The drug is, however, safe for patients who have had a kidney transplant.
Dr. Dinehart also points to sequential therapy as an effective immunotherapy strategy for combatting squamous cell carcinoma, indicating dermatologists are already equipped to begin this treatment.
“This is something dermatologists should start doing in their offices Monday morning,” he says. “It’s something they can do, should do, and will do,” he says.
With this therapy, providers should recommend patients use a topical steroid for two weeks, such as clobetasol twice daily, following it with imiquimod, a cream already used to treat rough skin patches and basal cell carcinoma. The steroids strip away the fork-head box P3 (Foxp3) Treg cells that work as stop signs to protect the tumor, allowing the imiquimod to penetrate and destroy it.
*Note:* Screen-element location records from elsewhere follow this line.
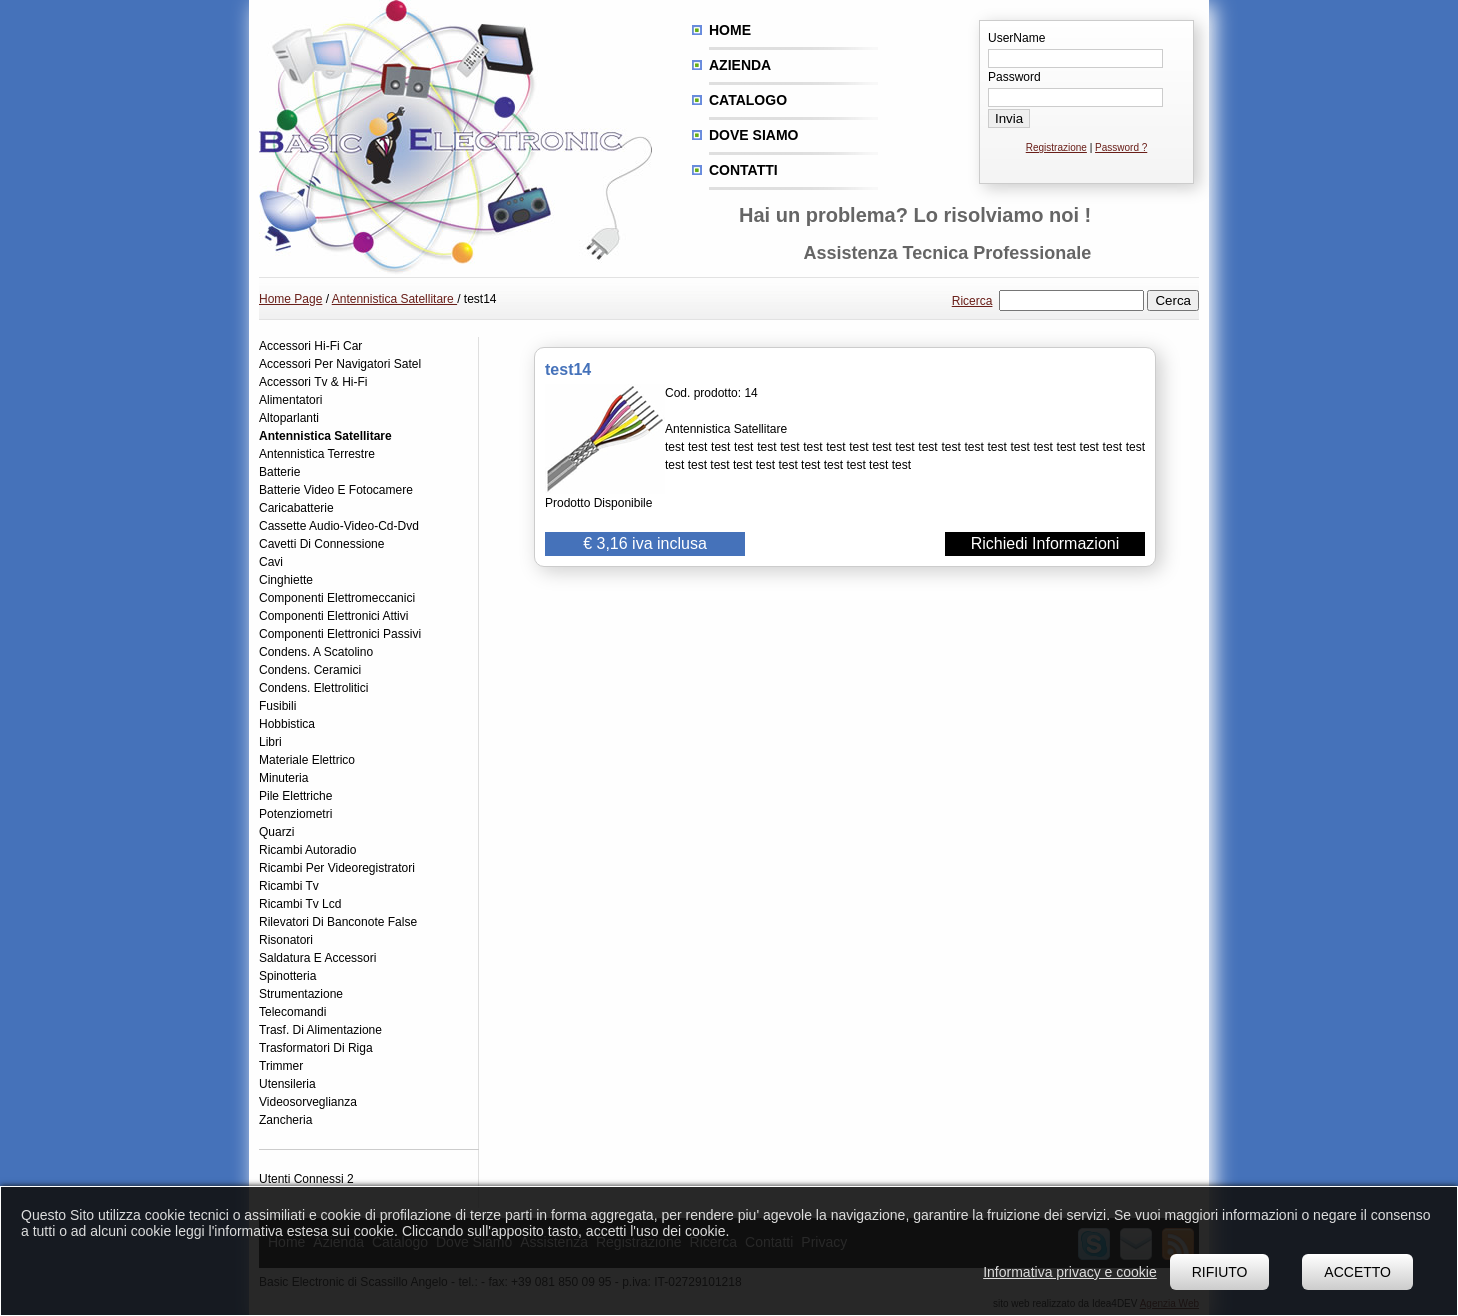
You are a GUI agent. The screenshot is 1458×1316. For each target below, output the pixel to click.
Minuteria (283, 778)
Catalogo (748, 100)
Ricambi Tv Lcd (300, 904)
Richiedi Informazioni (1045, 543)
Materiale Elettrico (307, 760)
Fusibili (277, 706)
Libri (270, 742)
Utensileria (287, 1084)
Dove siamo (753, 135)
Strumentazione (301, 994)
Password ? (1121, 147)
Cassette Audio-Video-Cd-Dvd (339, 526)
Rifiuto (1220, 1272)
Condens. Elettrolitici (313, 688)
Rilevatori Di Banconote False (338, 922)
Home (730, 30)
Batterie (279, 472)
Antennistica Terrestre (317, 454)
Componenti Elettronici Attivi (333, 616)
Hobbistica (287, 724)
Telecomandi (292, 1012)
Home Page (290, 299)
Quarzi (276, 832)
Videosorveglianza (308, 1102)
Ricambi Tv (289, 886)
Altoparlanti (289, 418)
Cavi (271, 562)
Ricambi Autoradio (307, 850)
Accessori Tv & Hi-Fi (313, 382)
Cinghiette (286, 580)
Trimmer (281, 1066)
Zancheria (285, 1120)
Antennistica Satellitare (394, 299)
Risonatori (286, 940)
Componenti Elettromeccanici (337, 598)
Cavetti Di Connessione (321, 544)
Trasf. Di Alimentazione (320, 1030)
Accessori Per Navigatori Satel (340, 364)
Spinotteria (287, 976)
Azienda (740, 65)
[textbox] (1071, 300)
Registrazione (1056, 147)
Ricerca (972, 301)
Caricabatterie (296, 508)
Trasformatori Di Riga (316, 1048)
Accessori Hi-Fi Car (310, 346)
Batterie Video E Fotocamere (336, 490)
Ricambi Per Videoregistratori (337, 868)
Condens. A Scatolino (316, 652)
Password (1014, 77)
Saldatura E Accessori (317, 958)
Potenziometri (295, 814)
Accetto (1357, 1272)
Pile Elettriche (295, 796)
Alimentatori (290, 400)
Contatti (743, 170)
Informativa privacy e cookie (1070, 1272)
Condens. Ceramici (310, 670)
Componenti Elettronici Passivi (340, 634)
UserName (1016, 38)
“It’s like the Death Star from Star Wars. With the Death Star’s shield up, you can’t kill it,” Dr. Dinehart says. “And, the shield is the Foxp3 cells. If you chase those off with the steroid cream, you can more easily destroy the Death Star, which is the cancer.”
Sequential therapy is not yet in widespread use, he says, but he anticipates that will change quickly as this is a treatment option that dermatologists can implement on their own.
“It’s something they can do in their practice and something that will benefit their patients,” he says. “It is also something that will introduce them to another subset of immunology that’s going to be important in the future.”